Dentre as principais funções dos lipídeos, encontramos: reserva energética, combustível celular, estrutural, composição, isolamento térmico, isolamento elétrico, isolamento mecânico, impermeabilizante (ceras), hormonal, anti-oxidação, função digestiva através dos sais biliares, emulsificação, armazenamento e transporte.

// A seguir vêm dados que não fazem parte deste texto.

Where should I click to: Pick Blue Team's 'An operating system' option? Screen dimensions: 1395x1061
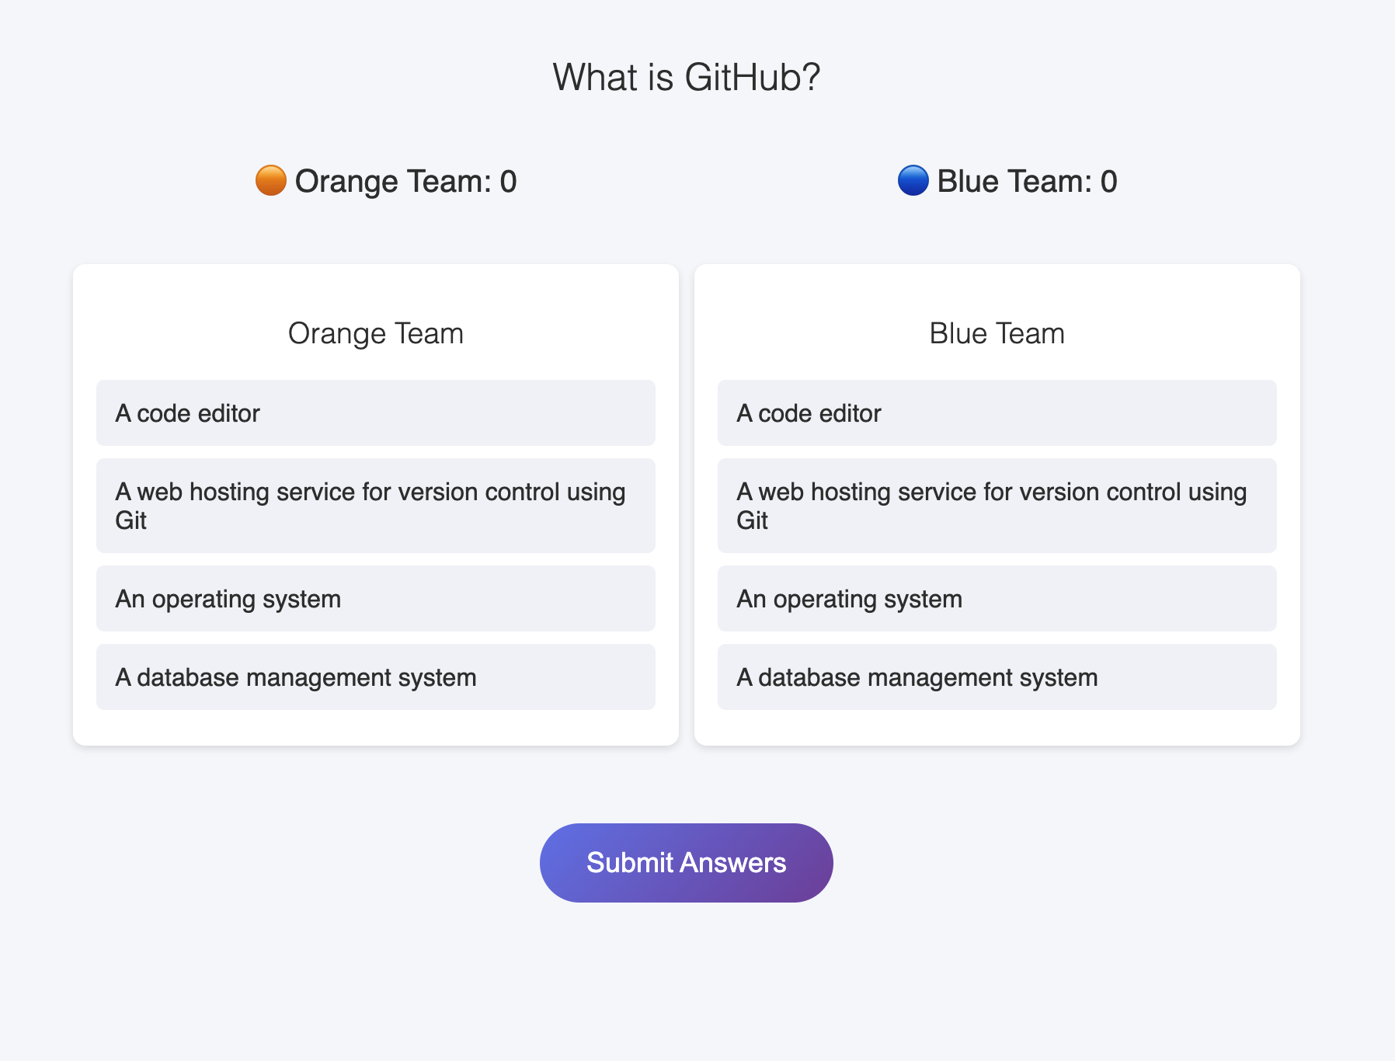click(x=997, y=598)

São classificados em Ácidos Graxos, lipídeos complexos (acilglicerois, fosfoacilglicerois, esfingolipideos, ceras) e lipídeos simples (terpenos, esteroides, icosanoides). Ainda, de acordo com Lehninger, podem ser classificados em lipídeos de armazenamento (triacilglicerois) e de membrana (fosfolipideos – glicerolipideos e esfingolipideos, glicolipideos – esfingolipideos).

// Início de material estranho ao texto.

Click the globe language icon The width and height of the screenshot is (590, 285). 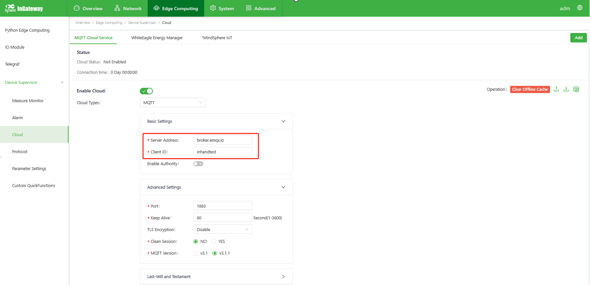tap(580, 8)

O metabolismo energético dos lipídios acontece, portanto, secundariamente ao dos carboidratos, o que torna os lipídios que contém ácidos graxos as principais biomoléculas de reserva energética. De fato, a própria absorção dos lipídeos se dá de forma a favorecer esta função.

Ácidos graxos são lipídeos que apresentam cadeias de átomos de carbono e hidrogênio, com um radical ácido em uma das extremidades. As caudas de hidrocarbonetos podem variar no tamanho e podem ser saturadas e/ou insaturadas. Quanto sua classificação, podem ser essenciais e não essenciais; sendo que suas configurações estruturais se apresentam em cis e trans. São formados através do processo de hidrólise dos triacilglicerois.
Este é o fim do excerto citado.